MTet: Multi-domain Translation for English and Vietnamese

Collect high quality data and train a state-of-the-art Neural Machine Translation model for Vietnamese.

Published in

Google Developer Experts

4 min readMar 17, 2022

Introduction

Machine translation (MT), the task of mapping content from one language to another automatically by computers, is unarguably one of the most important applications of natural language processing (NLP). Despite great progress in MT using AI, specifically deep learning and neural networks, English-Vietnamese translation quality still lags behind, mostly due to the lack of high-quality datasets at scale. Recently, VietAI has released a high-quality English-Vietnamese translation corpus of 3.3M examples to the research community to spur further progress in research.

Continuing this effort, we are excited to introduce our second release of VietAI’s MTet project, which stands for Multi-domain Translation for English and VieTnamese. With this release, we further improved on the first-ever multi-domain English-Vietnamese translation dataset at scale to release up to 4.2M examples across 11 domains. In addition, we demonstrated state-of-the-art results on IWSLT’15 (+3.5 BLEU for English-Vietnamese). We hope that our efforts will inspire further contributions to an ever-growing repository of high-quality datasets for the Vietnamese NLP community.

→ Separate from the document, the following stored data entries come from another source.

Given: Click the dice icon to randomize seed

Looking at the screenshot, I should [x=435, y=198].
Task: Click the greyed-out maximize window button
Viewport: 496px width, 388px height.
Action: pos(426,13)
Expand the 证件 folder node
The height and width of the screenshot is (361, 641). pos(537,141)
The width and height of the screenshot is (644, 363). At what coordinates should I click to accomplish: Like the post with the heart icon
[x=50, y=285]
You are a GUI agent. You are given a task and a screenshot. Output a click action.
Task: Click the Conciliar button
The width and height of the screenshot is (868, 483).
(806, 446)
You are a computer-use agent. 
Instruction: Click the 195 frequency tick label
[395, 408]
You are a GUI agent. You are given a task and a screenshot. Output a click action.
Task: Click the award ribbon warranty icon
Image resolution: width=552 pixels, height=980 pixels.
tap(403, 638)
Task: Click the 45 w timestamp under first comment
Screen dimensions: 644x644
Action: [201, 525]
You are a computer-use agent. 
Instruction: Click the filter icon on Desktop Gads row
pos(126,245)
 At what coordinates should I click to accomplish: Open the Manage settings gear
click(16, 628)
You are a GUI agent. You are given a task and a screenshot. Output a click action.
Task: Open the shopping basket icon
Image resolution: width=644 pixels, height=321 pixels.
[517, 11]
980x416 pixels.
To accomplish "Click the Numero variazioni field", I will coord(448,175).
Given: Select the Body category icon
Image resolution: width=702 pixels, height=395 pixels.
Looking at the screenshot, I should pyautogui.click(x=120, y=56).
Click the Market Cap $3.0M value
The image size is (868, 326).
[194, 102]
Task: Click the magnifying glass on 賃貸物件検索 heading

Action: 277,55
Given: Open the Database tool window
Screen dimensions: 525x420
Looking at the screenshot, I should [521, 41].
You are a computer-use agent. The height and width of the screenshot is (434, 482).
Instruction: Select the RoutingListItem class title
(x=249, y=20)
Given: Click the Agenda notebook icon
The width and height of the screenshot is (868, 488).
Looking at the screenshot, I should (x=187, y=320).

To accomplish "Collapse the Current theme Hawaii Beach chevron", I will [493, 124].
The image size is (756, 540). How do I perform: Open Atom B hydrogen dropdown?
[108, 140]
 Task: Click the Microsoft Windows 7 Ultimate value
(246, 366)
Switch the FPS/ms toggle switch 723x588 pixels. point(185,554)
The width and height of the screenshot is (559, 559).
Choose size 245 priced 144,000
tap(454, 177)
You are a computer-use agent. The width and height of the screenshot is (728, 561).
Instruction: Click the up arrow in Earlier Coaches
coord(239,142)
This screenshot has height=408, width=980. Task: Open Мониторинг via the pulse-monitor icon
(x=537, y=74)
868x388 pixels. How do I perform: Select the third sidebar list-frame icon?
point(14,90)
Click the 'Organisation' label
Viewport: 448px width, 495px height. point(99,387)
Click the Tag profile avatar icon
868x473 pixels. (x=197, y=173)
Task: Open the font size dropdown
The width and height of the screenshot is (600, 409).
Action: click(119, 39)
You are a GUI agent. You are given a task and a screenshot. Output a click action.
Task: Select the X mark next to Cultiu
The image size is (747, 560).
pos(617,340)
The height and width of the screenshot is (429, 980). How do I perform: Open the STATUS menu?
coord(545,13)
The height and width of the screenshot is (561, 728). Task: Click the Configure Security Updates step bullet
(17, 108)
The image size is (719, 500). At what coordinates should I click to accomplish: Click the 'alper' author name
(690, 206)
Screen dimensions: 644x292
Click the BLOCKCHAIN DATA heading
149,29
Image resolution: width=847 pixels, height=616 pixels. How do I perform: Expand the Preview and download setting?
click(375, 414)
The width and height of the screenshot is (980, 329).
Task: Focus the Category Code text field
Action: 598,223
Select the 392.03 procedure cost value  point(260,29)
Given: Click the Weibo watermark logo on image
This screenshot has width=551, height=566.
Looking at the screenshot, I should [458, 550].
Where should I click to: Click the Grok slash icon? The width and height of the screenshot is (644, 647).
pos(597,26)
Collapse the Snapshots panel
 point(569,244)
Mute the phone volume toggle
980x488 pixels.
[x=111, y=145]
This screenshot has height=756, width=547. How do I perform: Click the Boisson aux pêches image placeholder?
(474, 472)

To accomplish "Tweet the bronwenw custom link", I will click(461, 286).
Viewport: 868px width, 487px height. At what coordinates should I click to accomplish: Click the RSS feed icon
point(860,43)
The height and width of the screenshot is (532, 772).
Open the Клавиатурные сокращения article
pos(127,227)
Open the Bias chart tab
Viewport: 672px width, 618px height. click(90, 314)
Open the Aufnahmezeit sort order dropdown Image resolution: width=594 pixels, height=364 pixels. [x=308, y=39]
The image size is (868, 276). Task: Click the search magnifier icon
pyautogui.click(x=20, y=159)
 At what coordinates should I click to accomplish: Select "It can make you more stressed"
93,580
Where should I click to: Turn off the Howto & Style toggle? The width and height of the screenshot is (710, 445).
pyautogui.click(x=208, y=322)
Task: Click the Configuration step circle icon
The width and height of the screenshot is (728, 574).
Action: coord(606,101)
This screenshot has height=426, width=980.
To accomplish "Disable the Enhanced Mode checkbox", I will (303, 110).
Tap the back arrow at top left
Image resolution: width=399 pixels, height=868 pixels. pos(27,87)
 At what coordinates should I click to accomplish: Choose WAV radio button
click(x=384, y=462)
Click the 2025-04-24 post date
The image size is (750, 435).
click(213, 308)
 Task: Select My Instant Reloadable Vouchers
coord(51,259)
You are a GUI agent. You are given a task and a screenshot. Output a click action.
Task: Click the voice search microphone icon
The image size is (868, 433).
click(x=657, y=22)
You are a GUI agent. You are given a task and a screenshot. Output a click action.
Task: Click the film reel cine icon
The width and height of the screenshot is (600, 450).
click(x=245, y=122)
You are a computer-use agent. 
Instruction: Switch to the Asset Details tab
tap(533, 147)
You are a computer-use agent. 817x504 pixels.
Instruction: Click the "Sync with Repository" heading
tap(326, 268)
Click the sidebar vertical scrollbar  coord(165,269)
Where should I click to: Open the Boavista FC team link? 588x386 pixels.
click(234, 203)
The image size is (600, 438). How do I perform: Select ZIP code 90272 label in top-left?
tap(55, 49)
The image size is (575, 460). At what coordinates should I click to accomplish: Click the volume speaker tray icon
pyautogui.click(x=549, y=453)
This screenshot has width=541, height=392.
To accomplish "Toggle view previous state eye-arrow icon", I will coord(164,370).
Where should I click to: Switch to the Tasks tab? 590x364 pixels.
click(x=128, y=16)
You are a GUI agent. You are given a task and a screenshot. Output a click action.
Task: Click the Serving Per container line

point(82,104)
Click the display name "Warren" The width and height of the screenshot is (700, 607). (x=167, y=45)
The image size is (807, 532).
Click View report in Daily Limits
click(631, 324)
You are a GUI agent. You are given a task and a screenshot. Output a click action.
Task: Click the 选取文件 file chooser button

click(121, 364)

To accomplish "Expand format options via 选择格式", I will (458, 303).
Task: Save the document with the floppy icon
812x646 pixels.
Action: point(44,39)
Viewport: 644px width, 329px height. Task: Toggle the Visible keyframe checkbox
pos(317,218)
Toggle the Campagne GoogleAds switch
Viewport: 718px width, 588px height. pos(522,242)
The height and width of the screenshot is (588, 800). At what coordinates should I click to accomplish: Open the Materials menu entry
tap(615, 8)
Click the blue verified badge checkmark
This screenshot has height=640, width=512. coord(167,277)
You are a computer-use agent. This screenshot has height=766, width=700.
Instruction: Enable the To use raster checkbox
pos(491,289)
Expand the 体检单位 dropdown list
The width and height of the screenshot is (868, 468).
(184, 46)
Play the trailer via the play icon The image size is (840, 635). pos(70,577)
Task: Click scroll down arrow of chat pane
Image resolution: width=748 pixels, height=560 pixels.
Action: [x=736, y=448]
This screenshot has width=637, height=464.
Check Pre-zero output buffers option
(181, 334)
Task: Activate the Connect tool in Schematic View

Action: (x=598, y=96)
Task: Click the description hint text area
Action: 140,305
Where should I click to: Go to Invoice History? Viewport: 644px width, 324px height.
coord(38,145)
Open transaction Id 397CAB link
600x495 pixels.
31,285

VietAI is a non-profit organization with the mission of building a community of world-class AI experts in Vietnam. VietAI has nurtured and trained thousands of students and experts in AI, 3 of whom are the first Google Developer Experts in Machine Learning in Vietnam.

Dataset

In this release, we cleaned and deduplicated our first version of the dataset (datav1), while adding in 1.2M training text pairs from various text sources. This grows our dataset from 3.0M to near 4.2M training text pairs in datav2.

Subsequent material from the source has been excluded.